▼

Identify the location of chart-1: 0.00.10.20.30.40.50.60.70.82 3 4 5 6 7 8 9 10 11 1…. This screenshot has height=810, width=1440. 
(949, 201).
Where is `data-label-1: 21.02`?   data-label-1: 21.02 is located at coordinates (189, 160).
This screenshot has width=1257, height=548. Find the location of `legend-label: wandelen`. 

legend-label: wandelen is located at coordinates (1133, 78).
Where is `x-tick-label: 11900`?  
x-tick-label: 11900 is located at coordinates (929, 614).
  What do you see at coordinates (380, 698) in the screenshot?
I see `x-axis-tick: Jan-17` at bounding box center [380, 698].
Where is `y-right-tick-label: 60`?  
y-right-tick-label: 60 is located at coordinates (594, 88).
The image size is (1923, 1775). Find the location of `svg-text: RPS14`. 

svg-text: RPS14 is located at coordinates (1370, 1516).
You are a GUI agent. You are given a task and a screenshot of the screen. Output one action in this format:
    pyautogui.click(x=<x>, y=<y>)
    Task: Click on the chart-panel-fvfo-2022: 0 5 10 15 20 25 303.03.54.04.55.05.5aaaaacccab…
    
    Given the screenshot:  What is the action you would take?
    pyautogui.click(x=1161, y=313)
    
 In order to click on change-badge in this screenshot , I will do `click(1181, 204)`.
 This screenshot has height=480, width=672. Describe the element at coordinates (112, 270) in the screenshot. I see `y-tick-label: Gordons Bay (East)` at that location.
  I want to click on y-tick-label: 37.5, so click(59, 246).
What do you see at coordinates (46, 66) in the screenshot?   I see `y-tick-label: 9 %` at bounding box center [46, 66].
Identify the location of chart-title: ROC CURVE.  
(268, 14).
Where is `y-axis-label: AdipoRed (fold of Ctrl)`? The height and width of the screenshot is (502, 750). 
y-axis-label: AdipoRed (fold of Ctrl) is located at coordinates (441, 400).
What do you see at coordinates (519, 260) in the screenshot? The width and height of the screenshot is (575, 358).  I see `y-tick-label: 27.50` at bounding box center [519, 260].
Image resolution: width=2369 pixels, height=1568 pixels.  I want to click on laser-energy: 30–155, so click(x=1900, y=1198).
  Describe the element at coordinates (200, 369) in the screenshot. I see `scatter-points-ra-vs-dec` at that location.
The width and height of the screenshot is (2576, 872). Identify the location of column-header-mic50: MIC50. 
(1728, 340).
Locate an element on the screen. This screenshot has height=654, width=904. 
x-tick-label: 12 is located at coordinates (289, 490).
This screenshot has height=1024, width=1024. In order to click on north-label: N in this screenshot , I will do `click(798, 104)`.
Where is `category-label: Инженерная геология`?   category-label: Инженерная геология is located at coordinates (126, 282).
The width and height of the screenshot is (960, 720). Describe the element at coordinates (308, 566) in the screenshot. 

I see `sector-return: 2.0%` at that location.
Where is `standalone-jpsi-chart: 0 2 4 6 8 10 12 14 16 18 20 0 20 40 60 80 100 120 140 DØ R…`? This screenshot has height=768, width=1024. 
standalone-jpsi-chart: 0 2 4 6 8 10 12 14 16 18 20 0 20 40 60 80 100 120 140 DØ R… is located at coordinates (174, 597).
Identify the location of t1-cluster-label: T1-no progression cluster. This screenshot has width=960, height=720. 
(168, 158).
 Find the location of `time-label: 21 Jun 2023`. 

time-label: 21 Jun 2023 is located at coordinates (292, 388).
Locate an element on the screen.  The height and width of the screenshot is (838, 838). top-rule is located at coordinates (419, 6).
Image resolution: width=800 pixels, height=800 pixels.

▲

Work order: Rewrite the entries above as a numbered list, one item per line, leaving out the blank lines.

Result of the exercise:
1. Identify the location of chart-1: 0.00.10.20.30.40.50.60.70.82 3 4 5 6 7 8 9 10 11 1…. This screenshot has height=810, width=1440. 
2. (949, 201).
3. Where is `data-label-1: 21.02`?   data-label-1: 21.02 is located at coordinates (189, 160).
4. This screenshot has width=1257, height=548. Find the location of `legend-label: wandelen`. 
5. legend-label: wandelen is located at coordinates (1133, 78).
6. Where is `x-tick-label: 11900`?  
7. x-tick-label: 11900 is located at coordinates (929, 614).
8.   What do you see at coordinates (380, 698) in the screenshot?
9. I see `x-axis-tick: Jan-17` at bounding box center [380, 698].
10. Where is `y-right-tick-label: 60`?  
11. y-right-tick-label: 60 is located at coordinates (594, 88).
12. The image size is (1923, 1775). Find the location of `svg-text: RPS14`. 
13. svg-text: RPS14 is located at coordinates (1370, 1516).
14. You are a GUI agent. You are given a task and a screenshot of the screen. Output one action in this format:
15.     pyautogui.click(x=<x>, y=<y>)
16.     Task: Click on the chart-panel-fvfo-2022: 0 5 10 15 20 25 303.03.54.04.55.05.5aaaaacccab…
17.     Given the screenshot:  What is the action you would take?
18.     pyautogui.click(x=1161, y=313)
19.  In order to click on change-badge in this screenshot , I will do `click(1181, 204)`.
20.  This screenshot has height=480, width=672. Describe the element at coordinates (112, 270) in the screenshot. I see `y-tick-label: Gordons Bay (East)` at that location.
21.   I want to click on y-tick-label: 37.5, so click(59, 246).
22. What do you see at coordinates (46, 66) in the screenshot?   I see `y-tick-label: 9 %` at bounding box center [46, 66].
23. Identify the location of chart-title: ROC CURVE.  
24. (268, 14).
25. Where is `y-axis-label: AdipoRed (fold of Ctrl)`? The height and width of the screenshot is (502, 750). 
26. y-axis-label: AdipoRed (fold of Ctrl) is located at coordinates (441, 400).
27. What do you see at coordinates (519, 260) in the screenshot? The width and height of the screenshot is (575, 358).  I see `y-tick-label: 27.50` at bounding box center [519, 260].
28. Image resolution: width=2369 pixels, height=1568 pixels.  I want to click on laser-energy: 30–155, so click(x=1900, y=1198).
29.   Describe the element at coordinates (200, 369) in the screenshot. I see `scatter-points-ra-vs-dec` at that location.
30. The width and height of the screenshot is (2576, 872). Identify the location of column-header-mic50: MIC50. 
31. (1728, 340).
32. Locate an element on the screen. This screenshot has height=654, width=904. 
33. x-tick-label: 12 is located at coordinates (289, 490).
34. This screenshot has height=1024, width=1024. In order to click on north-label: N in this screenshot , I will do `click(798, 104)`.
35. Where is `category-label: Инженерная геология`?   category-label: Инженерная геология is located at coordinates (126, 282).
36. The width and height of the screenshot is (960, 720). Describe the element at coordinates (308, 566) in the screenshot. 
37. I see `sector-return: 2.0%` at that location.
38. Where is `standalone-jpsi-chart: 0 2 4 6 8 10 12 14 16 18 20 0 20 40 60 80 100 120 140 DØ R…`? This screenshot has height=768, width=1024. 
39. standalone-jpsi-chart: 0 2 4 6 8 10 12 14 16 18 20 0 20 40 60 80 100 120 140 DØ R… is located at coordinates (174, 597).
40. Identify the location of t1-cluster-label: T1-no progression cluster. This screenshot has width=960, height=720. 
41. (168, 158).
42.  Find the location of `time-label: 21 Jun 2023`. 
43. time-label: 21 Jun 2023 is located at coordinates (292, 388).
44. Locate an element on the screen.  The height and width of the screenshot is (838, 838). top-rule is located at coordinates (419, 6).
45. Image resolution: width=800 pixels, height=800 pixels.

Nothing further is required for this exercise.